Facebook Unveils Details of Downtime
An anonymous reader writes "Facebook officially gave out more technical details on the endless loop in a database control mechanism that forced a 2.5-hour shutdown of the social site, and the resulting combination of a productivity burst, increased fertility (check back on June 25, 2011) and mass hysteria all around the world."
The technical details are that I have an incompatible browser? Really Slashdot? Did you even check the links? of course not...
Get a web developer
Meh, it happens...just like a power company, no one says a word when the thing works fine for weeks or months at a time...but when it goes down for a couple hours, people act like it never works.
Living With a Nerd
Obviously, the error was caused by too many people not keeping it real.
Since the link in the summary is broken, this is the facebook blog post.
Post contents:
Early today Facebook was down or unreachable for many of you for approximately 2.5 hours. This is the worst outage we’ve had in over four years, and we wanted to first of all apologize for it. We also wanted to provide much more technical detail on what happened and share one big lesson learned.
The key flaw that caused this outage to be so severe was an unfortunate handling of an error condition. An automated system for verifying configuration values ended up causing much more damage than it fixed.
The intent of the automated system is to check for configuration values that are invalid in the cache and replace them with updated values from the persistent store. This works well for a transient problem with the cache, but it doesn’t work when the persistent store is invalid.
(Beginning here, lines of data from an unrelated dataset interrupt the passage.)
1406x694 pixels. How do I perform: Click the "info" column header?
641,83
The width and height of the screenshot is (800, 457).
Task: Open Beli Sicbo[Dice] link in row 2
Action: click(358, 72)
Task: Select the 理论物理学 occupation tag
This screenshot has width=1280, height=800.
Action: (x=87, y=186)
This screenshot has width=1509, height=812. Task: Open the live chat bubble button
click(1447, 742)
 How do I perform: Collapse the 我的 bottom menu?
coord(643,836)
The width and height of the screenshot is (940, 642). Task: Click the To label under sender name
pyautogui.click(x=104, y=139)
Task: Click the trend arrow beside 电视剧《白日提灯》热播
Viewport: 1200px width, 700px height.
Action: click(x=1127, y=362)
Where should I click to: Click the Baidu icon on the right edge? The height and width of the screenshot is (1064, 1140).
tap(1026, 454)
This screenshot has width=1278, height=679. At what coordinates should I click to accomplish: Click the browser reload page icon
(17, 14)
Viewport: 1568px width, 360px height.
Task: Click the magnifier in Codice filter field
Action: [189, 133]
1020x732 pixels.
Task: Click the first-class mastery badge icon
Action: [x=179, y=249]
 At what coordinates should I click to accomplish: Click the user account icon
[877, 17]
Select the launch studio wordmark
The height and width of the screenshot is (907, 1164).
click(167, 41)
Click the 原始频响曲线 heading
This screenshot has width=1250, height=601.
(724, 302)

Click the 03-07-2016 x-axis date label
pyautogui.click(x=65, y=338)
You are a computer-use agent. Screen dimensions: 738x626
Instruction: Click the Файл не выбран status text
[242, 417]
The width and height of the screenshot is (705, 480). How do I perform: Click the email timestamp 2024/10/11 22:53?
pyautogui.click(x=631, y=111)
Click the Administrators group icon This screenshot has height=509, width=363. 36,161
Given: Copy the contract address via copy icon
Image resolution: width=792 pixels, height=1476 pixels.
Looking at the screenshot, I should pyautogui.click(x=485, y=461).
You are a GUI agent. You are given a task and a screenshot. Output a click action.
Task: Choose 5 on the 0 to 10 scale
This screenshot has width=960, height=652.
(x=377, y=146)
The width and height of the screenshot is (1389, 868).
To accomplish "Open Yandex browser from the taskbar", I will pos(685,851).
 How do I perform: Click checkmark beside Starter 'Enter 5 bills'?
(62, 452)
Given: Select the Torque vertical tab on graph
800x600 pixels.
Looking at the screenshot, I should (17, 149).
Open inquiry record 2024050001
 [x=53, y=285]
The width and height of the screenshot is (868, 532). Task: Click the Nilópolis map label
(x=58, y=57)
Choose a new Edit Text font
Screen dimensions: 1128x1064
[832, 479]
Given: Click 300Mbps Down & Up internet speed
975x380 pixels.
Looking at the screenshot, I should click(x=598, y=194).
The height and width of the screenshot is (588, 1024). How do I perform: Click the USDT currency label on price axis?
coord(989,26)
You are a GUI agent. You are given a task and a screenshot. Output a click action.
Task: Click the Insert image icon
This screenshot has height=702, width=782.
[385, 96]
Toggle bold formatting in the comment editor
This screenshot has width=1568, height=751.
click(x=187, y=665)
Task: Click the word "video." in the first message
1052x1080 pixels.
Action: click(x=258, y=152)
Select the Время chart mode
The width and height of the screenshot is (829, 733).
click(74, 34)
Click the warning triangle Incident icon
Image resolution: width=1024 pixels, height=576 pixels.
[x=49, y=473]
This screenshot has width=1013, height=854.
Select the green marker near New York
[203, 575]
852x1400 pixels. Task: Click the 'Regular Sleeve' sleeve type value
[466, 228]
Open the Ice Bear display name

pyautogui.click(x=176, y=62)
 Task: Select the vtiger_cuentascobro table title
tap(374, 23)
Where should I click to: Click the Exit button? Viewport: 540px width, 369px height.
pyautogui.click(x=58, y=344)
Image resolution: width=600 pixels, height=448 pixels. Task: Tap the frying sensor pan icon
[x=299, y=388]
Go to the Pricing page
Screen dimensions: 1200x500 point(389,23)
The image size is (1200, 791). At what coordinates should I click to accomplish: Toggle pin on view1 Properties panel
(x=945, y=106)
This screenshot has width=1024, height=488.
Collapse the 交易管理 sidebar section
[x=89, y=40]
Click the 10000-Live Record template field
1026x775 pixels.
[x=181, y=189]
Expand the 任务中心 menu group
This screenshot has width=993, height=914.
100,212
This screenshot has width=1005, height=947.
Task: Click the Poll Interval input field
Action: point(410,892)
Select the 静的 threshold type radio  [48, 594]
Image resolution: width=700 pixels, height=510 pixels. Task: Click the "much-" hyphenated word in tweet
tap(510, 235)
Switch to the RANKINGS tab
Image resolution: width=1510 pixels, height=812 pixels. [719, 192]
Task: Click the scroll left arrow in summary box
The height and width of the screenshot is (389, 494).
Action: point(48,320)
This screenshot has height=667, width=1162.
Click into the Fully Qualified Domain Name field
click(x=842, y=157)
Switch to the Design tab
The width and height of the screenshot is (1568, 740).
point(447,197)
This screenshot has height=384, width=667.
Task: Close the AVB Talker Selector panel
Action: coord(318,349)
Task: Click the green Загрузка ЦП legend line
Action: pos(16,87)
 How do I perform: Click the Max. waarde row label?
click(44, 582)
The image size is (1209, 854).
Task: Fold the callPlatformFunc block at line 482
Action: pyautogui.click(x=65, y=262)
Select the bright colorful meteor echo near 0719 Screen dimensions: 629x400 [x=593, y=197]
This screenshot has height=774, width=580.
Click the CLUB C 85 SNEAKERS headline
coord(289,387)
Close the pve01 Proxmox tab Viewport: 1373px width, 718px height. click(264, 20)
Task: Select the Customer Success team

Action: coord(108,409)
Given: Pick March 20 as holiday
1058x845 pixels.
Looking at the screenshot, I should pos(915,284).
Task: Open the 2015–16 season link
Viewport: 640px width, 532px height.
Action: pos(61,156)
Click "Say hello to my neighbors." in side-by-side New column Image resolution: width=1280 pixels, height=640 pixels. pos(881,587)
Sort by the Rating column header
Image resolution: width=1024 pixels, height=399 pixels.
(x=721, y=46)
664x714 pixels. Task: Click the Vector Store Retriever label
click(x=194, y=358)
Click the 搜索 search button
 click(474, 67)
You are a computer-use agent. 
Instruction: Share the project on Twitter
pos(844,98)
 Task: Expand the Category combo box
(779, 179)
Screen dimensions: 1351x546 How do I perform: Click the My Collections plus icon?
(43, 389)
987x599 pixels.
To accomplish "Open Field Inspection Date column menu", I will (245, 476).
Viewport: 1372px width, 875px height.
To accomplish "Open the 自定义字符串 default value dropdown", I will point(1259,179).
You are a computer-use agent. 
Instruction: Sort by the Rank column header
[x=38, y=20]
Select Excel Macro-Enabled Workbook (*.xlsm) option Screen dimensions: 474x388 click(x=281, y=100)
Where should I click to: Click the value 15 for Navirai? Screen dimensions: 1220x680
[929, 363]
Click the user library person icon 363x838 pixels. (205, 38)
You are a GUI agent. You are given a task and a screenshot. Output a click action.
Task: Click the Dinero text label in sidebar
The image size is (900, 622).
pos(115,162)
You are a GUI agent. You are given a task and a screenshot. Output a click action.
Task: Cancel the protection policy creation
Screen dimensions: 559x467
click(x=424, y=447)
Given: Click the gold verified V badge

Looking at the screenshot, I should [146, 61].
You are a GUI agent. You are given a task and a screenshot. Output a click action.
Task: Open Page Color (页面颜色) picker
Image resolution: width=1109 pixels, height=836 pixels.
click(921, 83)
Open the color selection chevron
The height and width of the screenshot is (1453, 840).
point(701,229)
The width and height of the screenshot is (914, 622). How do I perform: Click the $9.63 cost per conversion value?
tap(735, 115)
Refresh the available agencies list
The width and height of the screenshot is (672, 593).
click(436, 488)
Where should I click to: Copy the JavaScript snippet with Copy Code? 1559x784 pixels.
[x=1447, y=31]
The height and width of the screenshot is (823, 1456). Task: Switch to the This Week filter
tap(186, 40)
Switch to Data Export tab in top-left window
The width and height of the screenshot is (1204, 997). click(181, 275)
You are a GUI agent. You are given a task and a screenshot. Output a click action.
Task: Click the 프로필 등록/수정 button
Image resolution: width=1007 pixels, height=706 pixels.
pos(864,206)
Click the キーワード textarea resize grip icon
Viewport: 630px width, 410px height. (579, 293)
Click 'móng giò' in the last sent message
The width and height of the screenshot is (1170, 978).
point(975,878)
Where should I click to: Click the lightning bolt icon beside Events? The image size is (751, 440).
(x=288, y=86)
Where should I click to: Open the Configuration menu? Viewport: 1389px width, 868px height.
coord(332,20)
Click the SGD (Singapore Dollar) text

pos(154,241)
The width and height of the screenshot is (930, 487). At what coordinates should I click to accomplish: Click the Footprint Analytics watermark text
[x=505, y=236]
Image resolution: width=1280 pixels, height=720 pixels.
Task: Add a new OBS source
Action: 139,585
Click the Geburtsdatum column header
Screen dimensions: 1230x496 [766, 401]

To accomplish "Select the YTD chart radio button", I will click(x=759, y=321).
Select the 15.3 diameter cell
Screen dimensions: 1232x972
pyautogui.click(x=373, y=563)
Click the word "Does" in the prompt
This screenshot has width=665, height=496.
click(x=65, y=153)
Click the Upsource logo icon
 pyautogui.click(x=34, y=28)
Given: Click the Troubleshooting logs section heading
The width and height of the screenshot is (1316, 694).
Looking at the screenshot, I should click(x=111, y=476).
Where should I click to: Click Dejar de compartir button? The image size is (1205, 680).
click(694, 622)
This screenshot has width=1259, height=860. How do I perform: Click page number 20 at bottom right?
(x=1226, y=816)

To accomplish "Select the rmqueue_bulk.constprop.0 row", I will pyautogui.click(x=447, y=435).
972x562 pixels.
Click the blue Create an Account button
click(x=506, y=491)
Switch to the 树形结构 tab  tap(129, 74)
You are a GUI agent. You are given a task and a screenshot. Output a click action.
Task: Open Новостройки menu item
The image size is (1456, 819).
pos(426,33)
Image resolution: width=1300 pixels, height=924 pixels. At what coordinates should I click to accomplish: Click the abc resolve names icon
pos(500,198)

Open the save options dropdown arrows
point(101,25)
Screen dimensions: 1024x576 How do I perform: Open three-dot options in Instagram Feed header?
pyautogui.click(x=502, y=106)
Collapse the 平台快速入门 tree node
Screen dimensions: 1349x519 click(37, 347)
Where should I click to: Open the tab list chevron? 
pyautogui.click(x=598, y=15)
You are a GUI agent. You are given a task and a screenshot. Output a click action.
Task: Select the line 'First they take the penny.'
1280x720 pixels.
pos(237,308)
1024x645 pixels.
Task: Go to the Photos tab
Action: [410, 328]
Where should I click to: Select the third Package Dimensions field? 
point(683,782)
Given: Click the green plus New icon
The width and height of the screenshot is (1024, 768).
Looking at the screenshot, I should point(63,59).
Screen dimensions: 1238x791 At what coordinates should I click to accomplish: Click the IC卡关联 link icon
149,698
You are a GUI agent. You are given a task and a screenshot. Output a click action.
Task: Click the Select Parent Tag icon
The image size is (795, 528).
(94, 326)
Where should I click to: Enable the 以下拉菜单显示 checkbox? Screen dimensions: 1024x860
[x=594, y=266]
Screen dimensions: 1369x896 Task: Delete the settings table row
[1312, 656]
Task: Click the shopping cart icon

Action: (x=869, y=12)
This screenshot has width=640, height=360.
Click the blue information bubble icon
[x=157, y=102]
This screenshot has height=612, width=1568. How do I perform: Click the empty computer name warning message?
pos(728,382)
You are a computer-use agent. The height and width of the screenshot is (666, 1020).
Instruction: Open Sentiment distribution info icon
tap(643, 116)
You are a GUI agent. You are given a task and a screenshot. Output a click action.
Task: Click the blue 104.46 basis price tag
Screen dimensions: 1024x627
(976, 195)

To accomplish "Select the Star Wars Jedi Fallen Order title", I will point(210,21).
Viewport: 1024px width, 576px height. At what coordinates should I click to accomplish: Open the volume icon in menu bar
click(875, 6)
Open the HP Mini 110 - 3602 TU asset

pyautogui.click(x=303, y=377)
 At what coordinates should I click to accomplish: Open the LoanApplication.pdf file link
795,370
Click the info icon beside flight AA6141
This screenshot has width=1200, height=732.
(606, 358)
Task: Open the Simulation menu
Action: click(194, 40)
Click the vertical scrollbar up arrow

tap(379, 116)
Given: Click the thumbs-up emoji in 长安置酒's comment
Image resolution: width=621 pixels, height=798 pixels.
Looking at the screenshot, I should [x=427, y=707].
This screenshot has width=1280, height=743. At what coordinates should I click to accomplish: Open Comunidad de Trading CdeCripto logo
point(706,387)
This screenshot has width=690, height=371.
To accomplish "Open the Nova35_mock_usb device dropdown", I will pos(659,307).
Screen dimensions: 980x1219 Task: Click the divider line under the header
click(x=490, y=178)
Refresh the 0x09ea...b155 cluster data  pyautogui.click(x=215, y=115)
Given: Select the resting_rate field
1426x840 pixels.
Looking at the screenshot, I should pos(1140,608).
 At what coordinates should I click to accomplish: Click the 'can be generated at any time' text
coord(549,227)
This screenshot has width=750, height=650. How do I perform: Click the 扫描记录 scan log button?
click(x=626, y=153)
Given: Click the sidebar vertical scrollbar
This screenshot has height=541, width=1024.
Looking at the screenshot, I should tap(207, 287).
Today we made a change to the persistent copy of a configuration value that was interpreted as invalid. This meant that every single client saw the invalid value and attempted to fix it. Because the fix involves making a query to a cluster of databases, that cluster was quickly overwhelmed by hundreds of thousands of queries a second.
To make matters worse, every time a client got an error attempting to query one of the databases it interpreted it as an invalid value, and deleted the corresponding cache key. This meant that even after the original problem had been fixed, the stream of queries continued. As long as the databases failed to service some of the requests, they were causing even more requests to themselves. We had entered a feedback loop that didn’t allow the databases to recover.
The way to stop the feedback cycle was quite painful - we had to stop all traffic to this database cluster, which meant turning off the site. Once the databases had recovered and the root cause had been fixed, we slowly allowed more people back onto the site.
This got the site back up and running today, and for now we’ve turned off the system that attempts to correct configuration values. We’re exploring new designs for this configuration system following design patterns of other systems at Facebook that deal more gracefully with feedback loops and transient spikes.
We apologize again for the site outage, and we want you to know that we take the performance and reliability of Facebook very seriously.
In the downtime I tried to show the woman the virtues of an IRC channel she could share with family and friends and how much less bullshit she would find there..... "does it have farmville?". There is no hope for the sheeples, the planet is doomed
and mass hysteria all around the world.
[citation needed].
First I knew was when I read about it on another tech blog, hours after it'd happened...and I use Facebook. And I work with a ton of people who use it (grad students.)
There wasn't mass hysteria; there was mass ambivalence. I'm now reading all these blog/news postings about how "everyone" went crazy. Nobody was talking about it where I ate dinner. Nobody was talking about it where I had coffee that evening. It didn't make my city newspaper- no "Facebook down, residents in despair" stories to be found.
All this coverage claiming that everyone went nuts seems like a desperate attempt by Facebook PR to make something positive out of this...namely, trying to convince us that Facebook is so integral to the people who use it, it must, of course, be to us as well.
Please help metamoderate.
If the woman has a GameCube or Wii, and you want to get her off FarmVille, try buying her a copy of Harvest Moon: Magical Melody.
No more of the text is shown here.